For years, Wells Fargo kept a lower profile than its rival US banks. Before the financial crash of 2008, Wells Fargo's government relations department was located in Minneapolis, it didn't have a media relations strategy department, and its lawyers were spread out across the country.
Throw in a nationwide financial disaster and a little bit of time for the bank to make some acquisitions and an entirely different picture emerges in 2014. According to Politico, Wells Fargo's assets have now more than doubled to $1.4 trillion following its acquisition of Wachovia Bank in 2008. The bank has also doubled the size of its lobbying team from three people prior to 2008 to a team staffed by seven today. The bank's spending on lobbying has also increased from a reported $700,000 for the first quarter of 2009 to $1.6 million spent on lobbying for the first quarter this year. Wells Fargo's new found success and boldness in DC is no accident.
According to Wells Fargo's Washington spokesperson Anita Eoloff:
"There has to be a long game. We really cannot leave any stone unturned, as a large institution, coming off the heels of a financial crisis, where policymakers are unsure or wary. If we thought our education efforts were just to visit with those that were immediately involved in a policy decision, we [now] have to reach to the next rung. We just have to make sure all the bases are covered."

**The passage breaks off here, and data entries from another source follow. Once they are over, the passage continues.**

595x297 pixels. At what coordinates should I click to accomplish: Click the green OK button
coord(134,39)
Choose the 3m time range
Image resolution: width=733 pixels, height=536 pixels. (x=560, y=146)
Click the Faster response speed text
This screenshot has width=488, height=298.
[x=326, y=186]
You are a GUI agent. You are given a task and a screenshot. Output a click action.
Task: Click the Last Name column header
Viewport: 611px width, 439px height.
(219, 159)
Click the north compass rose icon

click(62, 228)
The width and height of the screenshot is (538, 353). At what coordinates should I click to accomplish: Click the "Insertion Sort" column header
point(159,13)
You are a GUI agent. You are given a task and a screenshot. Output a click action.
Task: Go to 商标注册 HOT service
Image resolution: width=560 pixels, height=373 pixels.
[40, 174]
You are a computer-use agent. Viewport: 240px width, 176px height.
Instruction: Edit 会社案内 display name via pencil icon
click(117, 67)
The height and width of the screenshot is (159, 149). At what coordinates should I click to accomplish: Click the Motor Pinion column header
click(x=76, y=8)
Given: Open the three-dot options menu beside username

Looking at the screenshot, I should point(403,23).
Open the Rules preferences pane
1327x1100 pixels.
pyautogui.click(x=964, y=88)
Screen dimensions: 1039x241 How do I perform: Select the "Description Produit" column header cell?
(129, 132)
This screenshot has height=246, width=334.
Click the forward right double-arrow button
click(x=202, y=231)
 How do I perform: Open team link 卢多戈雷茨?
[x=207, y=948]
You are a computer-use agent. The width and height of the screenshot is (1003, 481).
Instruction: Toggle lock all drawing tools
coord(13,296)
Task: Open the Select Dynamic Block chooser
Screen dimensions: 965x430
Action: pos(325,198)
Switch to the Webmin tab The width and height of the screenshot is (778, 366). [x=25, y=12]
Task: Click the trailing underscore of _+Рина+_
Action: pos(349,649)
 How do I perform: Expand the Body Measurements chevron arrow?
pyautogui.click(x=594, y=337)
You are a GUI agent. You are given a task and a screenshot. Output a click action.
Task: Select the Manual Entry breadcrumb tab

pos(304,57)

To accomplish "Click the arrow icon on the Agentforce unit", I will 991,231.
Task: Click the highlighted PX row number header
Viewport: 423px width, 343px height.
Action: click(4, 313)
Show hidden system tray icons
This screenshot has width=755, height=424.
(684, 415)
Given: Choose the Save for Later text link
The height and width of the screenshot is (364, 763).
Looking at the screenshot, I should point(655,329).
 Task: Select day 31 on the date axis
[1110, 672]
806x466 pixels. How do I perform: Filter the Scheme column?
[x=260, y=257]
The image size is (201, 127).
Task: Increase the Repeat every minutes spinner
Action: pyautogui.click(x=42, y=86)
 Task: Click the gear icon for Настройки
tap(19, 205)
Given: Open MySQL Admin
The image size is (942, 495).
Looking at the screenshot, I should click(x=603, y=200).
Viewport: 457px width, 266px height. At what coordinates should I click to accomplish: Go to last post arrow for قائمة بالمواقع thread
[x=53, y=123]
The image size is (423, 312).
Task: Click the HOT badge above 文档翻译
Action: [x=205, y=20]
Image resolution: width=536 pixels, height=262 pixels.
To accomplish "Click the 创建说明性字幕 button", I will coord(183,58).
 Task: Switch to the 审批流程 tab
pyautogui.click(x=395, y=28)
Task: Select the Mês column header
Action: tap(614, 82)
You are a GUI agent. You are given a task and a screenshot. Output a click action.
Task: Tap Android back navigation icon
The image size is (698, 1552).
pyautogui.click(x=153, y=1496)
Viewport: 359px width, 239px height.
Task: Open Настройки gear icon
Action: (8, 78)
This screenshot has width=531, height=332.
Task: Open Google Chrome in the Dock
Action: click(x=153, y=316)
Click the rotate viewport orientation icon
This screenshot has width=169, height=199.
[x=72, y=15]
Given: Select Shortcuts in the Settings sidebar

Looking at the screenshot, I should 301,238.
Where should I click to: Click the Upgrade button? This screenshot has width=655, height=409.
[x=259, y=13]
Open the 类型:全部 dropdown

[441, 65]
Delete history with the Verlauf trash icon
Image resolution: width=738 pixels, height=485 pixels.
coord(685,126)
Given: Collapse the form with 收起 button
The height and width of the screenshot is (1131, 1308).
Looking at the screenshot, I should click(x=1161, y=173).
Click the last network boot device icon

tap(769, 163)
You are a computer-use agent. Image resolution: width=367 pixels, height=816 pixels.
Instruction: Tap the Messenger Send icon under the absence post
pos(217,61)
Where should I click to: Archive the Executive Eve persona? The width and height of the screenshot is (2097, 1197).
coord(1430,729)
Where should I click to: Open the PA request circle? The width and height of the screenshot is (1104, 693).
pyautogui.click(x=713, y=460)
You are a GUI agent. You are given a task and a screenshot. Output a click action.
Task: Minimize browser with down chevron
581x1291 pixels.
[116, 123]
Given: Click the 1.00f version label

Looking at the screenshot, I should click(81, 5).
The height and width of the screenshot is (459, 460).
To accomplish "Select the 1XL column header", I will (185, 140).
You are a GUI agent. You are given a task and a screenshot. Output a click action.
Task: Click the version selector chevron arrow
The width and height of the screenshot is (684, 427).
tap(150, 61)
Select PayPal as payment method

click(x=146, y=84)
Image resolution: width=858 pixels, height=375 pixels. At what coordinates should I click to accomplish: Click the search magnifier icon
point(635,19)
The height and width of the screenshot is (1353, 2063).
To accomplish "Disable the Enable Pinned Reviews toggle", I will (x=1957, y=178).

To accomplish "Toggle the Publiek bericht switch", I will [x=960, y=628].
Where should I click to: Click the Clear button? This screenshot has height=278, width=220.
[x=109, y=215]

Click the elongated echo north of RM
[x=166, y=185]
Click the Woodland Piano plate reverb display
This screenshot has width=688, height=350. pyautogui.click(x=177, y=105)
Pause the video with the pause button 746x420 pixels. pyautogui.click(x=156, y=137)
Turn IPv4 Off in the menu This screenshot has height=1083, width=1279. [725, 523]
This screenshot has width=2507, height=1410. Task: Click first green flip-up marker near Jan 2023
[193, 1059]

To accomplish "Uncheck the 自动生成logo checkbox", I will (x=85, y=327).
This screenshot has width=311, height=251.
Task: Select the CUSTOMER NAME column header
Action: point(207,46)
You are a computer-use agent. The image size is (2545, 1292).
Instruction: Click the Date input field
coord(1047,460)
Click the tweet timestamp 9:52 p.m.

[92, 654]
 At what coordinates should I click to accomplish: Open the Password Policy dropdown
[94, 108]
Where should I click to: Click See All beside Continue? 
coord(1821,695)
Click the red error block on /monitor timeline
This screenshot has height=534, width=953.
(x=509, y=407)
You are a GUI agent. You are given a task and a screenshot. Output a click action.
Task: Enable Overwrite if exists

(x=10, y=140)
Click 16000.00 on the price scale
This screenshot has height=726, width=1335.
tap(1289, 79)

And no doubt the bases are being covered. In 2014, Wells Fargo Bank finds itself to be the largest mortgage originator in the country. Such a lofty title means that the institution is also under a deeper amount of scrutiny from regulatory agencies in Washington. Wells Fargo's reaction to the issue: Simply work on formulating the regulation. As Politico details in their interview with a financial services lobbyist:
"I feel like Wells is trying to get in and get their view heard [by] as many [trade groups] as possible, dominate the policy formulation process so that whatever they ask is, at the end of the day it's got — without maybe people realizing it — a lot of Wells perspective built into it," said one financial services lobbyist, who asked for anonymity to discuss another institution.
Wells Fargo's new found accolades into the "too big to fail" status haven't come without its challenges either. At present, the bank has agreed to pay out a $62.5 million settlement to close a securities lending lawsuit with the City of Farmington Hills Employees Retirement System in which the plaintiff has alleged that Wells Fargo Bank improperly advertised a risky securities lending program as safe. The roughly 100 investors suing the bank say that Wells Fargo advertised the investment program as safe but instead invested their money into mortgage backed securities that carried a high level of risk.
To compound the bank's woes, Wells Fargo hasn't been able to shake off a lawsuit filed against it by the city of Los Angeles, California. On May 28, Bloomberg informs us that US District Judge Otis Wright II ruled that the city's allegations that the bank targeted minority lenders with "predatory loans" were legally sufficient at this stage to proceed with the case. The city alleges that Wells Fargo intentionally placed minority borrowers into loans they couldn't afford since at least 2004.
As Wells Fargo continues to grow and to play its hand at shaping policy, so too do the institution's legal woes (Inquisitr 2009, Wells Fargo even sues itself!). What's unclear is whether Wells Fargo Bank wants to play ball by the rules, or to write the rules instead.